X_train, X_valid, y_train, y_valid = train_test_split(X, y, test_size=0.3, random_state=0)

degrees = [1, 3, 5, 9]
train_errors = []
valid_errors = []

for d in degrees:
    poly = PolynomialFeatures(degree=d, include_bias=False)
    X_train_poly = poly.fit_transform(X_train)
    X_valid_poly = poly.transform(X_valid)

    model = Ridge(alpha=1.0)
    model.fit(X_train_poly, y_train)

    y_train_pred = model.predict(X_train_poly)
    y_valid_pred = model.predict(X_valid_poly)
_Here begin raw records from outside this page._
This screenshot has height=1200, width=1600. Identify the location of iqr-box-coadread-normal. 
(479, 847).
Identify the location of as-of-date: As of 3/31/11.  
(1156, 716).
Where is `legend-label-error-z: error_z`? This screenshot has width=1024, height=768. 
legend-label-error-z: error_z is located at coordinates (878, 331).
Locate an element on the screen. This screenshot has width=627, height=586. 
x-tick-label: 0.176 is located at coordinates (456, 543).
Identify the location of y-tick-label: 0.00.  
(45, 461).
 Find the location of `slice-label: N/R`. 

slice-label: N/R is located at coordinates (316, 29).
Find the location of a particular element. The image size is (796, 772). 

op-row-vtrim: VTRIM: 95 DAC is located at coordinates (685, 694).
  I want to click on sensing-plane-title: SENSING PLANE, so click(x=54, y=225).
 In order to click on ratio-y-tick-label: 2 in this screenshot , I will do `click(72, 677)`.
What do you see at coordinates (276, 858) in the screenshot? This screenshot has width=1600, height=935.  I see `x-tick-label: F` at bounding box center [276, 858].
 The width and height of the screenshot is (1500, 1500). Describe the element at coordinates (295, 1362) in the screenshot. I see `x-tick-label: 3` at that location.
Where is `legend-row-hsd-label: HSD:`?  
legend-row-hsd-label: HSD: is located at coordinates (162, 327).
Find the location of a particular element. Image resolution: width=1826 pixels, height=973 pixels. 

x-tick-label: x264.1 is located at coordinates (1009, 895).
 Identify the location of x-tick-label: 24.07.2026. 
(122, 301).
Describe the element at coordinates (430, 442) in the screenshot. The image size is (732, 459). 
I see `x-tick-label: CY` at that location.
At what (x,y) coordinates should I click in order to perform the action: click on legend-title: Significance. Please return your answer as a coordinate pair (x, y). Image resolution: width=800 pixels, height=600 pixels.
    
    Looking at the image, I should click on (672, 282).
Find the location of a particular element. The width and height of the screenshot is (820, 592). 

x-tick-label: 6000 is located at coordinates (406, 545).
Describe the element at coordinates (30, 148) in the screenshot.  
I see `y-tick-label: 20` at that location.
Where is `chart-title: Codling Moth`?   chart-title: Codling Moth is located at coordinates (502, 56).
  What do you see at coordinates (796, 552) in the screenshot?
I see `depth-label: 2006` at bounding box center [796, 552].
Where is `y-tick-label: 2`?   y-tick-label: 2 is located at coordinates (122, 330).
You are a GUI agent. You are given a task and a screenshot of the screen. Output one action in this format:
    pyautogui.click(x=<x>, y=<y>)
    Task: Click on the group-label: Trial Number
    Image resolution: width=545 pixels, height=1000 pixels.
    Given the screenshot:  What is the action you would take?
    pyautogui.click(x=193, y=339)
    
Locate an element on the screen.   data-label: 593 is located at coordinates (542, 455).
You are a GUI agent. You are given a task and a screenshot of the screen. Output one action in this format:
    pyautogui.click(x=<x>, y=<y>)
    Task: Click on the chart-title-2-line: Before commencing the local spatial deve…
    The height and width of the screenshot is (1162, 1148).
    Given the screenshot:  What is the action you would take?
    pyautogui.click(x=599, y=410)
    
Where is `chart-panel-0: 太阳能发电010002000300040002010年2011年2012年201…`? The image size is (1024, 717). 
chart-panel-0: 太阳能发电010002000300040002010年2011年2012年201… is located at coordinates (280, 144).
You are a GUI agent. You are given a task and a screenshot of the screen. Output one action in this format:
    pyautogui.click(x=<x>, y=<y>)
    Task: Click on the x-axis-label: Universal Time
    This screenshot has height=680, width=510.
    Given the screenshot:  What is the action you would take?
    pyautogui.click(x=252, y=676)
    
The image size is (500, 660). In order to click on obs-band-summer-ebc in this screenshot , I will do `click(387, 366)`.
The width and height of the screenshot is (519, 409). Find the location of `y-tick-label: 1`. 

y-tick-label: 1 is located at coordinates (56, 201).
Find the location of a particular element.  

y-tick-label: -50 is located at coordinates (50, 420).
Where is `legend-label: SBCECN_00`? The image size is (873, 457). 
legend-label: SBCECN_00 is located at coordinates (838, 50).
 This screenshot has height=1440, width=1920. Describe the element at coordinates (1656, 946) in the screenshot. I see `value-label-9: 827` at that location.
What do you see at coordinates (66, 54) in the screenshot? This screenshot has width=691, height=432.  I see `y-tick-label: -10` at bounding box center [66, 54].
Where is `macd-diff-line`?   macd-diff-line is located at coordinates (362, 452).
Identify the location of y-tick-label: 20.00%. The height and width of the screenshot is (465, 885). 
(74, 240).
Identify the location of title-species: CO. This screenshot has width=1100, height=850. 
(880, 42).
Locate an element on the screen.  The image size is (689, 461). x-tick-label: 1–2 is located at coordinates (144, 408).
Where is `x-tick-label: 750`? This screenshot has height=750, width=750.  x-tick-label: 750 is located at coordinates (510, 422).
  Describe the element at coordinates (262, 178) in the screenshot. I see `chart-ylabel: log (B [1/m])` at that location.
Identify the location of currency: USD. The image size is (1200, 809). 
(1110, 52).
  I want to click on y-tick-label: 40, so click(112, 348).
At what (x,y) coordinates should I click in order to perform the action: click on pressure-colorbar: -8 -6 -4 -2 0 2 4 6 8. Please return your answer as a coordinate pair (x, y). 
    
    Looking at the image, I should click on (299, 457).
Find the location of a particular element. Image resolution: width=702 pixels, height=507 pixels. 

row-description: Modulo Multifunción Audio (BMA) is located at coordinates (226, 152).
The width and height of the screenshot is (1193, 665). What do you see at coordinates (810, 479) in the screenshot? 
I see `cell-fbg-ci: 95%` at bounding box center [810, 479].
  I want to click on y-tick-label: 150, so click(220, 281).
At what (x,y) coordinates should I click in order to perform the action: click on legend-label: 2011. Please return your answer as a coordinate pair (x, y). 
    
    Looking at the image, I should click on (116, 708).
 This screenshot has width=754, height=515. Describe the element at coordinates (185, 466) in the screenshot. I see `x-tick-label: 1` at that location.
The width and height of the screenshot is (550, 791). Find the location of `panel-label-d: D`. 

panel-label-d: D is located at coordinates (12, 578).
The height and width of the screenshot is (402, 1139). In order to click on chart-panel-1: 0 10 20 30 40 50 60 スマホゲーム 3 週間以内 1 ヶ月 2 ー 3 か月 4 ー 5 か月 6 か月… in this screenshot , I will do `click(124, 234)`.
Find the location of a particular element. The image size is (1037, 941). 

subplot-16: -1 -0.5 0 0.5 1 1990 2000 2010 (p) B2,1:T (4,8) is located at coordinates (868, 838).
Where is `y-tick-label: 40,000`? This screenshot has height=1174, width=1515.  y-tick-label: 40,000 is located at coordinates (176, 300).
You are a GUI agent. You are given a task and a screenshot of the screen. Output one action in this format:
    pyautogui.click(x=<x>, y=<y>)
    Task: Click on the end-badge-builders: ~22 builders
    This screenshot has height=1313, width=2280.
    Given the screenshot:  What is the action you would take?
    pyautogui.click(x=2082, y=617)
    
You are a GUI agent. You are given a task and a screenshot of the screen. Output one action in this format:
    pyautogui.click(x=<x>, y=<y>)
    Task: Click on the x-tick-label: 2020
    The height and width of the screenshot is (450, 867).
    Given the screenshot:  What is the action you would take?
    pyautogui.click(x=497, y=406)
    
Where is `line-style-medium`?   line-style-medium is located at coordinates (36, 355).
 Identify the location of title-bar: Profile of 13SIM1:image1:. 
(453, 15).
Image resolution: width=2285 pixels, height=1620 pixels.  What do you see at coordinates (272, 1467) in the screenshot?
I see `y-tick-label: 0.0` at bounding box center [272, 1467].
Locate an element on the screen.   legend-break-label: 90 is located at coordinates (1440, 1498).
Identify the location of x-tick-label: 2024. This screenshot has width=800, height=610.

    train_mse = mean_squared_error(y_train, y_train_pred)
    valid_mse = mean_squared_error(y_valid, y_valid_pred)

    train_errors.append(train_mse)
    valid_errors.append(valid_mse)

print('Degree | Train MSE | Valid MSE')
for d, tr, va in zip(degrees, train_errors, valid_errors):
    print(f'{d:6d} | {tr:9.4f} | {va:9.4f}')

plt.plot(degrees, train_errors, marker='o', label='Train MSE')
plt.plot(degrees, valid_errors, marker='o', label='Valid MSE')
plt.xlabel('Polynomial degree')
plt.ylabel('MSE')
plt.title('Underfitting vs Overfitting demo')
plt.legend()
plt.show()


**What you should see:**

- Very low degree (1) underfits → both train and valid error relatively high.
- Intermediate degree (3 or 5) often best on validation.
- Very high degree (9) may overfit → train error tiny, validation error worse.

This is the core idea behind:
- Choosing tree depth / number of leaves
- Choosing polynomial degree / neural network size
- Using regularization (Ridge, Lasso, weight decay).